« A Leitura Infinita – Escritura e Interpretação »

por José Tolentino Mendonça


Há uma pequena novela de Gustave Flaubert[1] sobre  Santo António Abade que oferece, ao leitor, esta espécie de parábola: agitado por tentações enormes, o santo eremita pede a Deus coragem e abre a Bíblia sucessivamente (cinco vezes, precisa a novela) em busca de auxílio. Das cinco vezes, porém, fecha o livro e as mãos tremem-lhe. É que as obsessões contra as quais ele luta, no esforçado caminho da ascese, vêm ainda mais incontroláveis, ao seu assalto, nas descrições do texto sagrado. Por exemplo, nos Atos dos Apóstolos, há uma voz do céu que ordena ao apóstolo Pedro que coma de uma grande toalha que desce sobre a terra, cheia da impureza de répteis e quadrúpedes. Ora, uma das tentações que atormentam o nosso monge respeita precisamente ao jejum. Em outros passos que lê, no Antigo Testamento, a violência, o sangue e o desmando moral são traços caracterizadores de tantas personagens. Assim, a sua situação complica-se e, à medida que folheia a Bíblia, a insegurança não para de crescer. Michel de Foucauld diz, num comentário sobre a obra de Flaubert, que agora lhe serve de prefácio[2], que o fundador do monaquismo cristão percebe, com esta inusitada experiência, que «o Livro é o lugar da tentação» e mais ainda: que, em certo sentido, não pode deixar de sê-lo, pois é o próprio texto a requerer uma hermenêutica que nos impeça de caír no sem-sentido. 

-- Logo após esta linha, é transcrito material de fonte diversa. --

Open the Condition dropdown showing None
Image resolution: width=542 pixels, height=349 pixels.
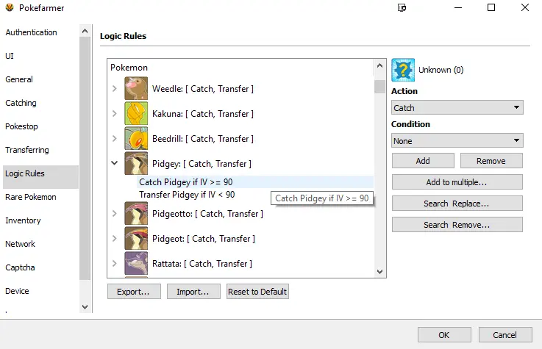point(457,140)

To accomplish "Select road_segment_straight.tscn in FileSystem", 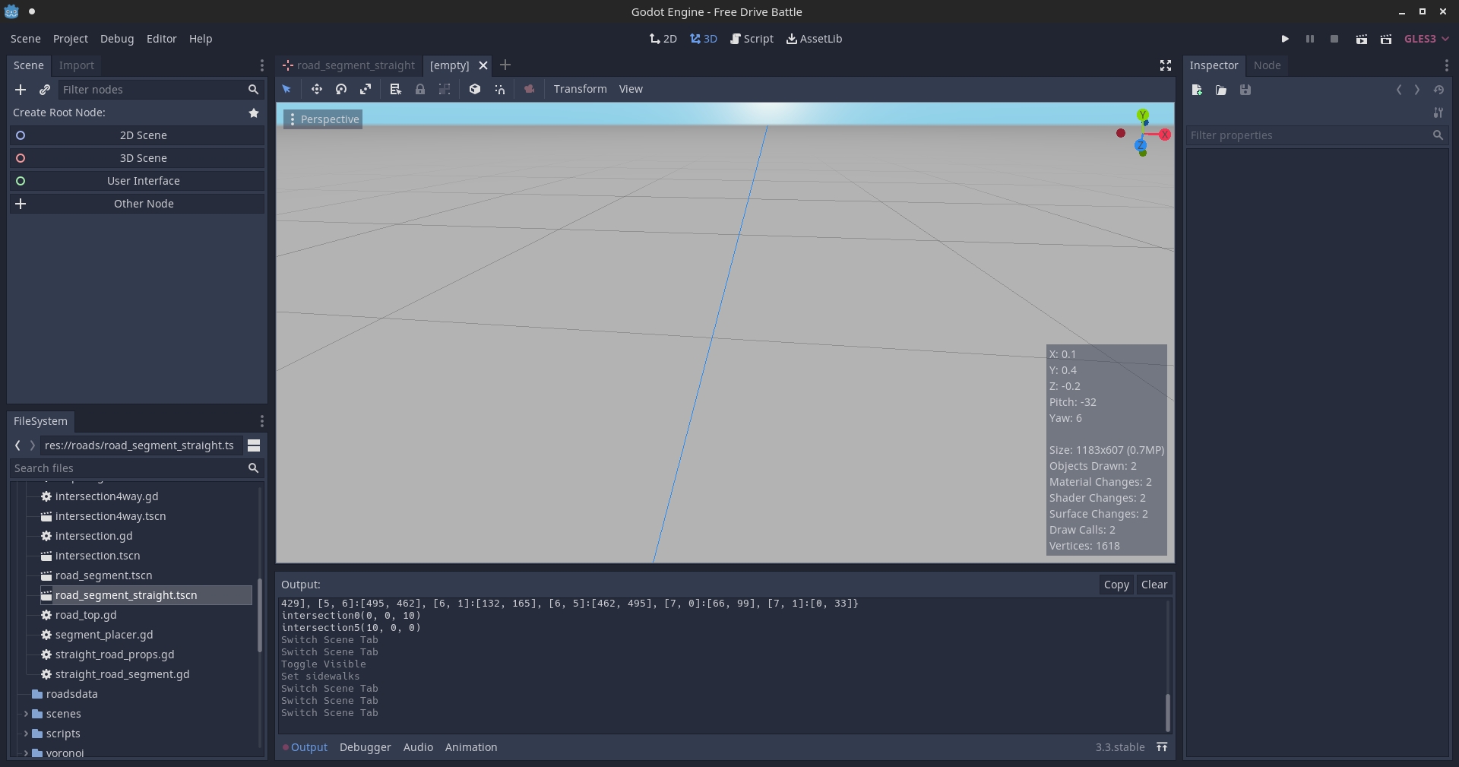I will [x=126, y=595].
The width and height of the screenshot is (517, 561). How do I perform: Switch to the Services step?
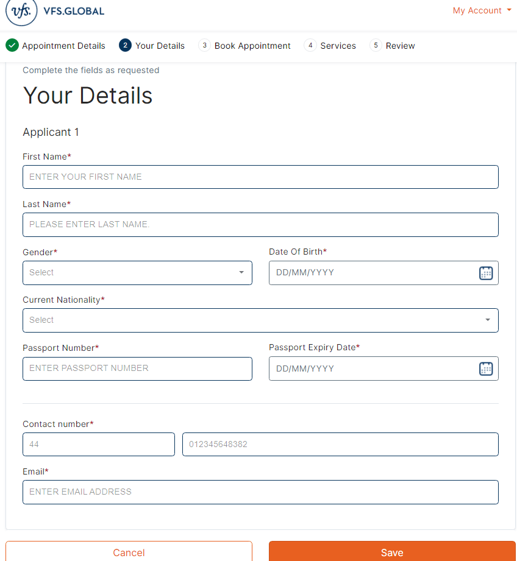338,46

Em resumo: a história que Flaubert constrói sobre António Abade conta-nos o quê? Penso que ilumina uma dimensão fundamental da hermenêutica do texto bíblico, que não deve ser esquecida jamais: que é inútil impor ao texto um programa prévio de compreensão, quando nos é pedido precisamente o contrário. Isto é, que nos expúnhamos ao texto – que é sempre «obra aberta», como Umberto Eco recorda – dispostos à aventura que a interpretação necessariamente constitui. É disso, desta aventura, que o presente percurso se ocupará.


[1] G. FLAUBERT, La Tentation de Saint Antoine (Paris : Gallimard, 1967).

[2] M. FOUCAULT, Preface in G. FLAUBERT, La Tentation de Saint Antoine (Paris : Gallimard, 1967), 5.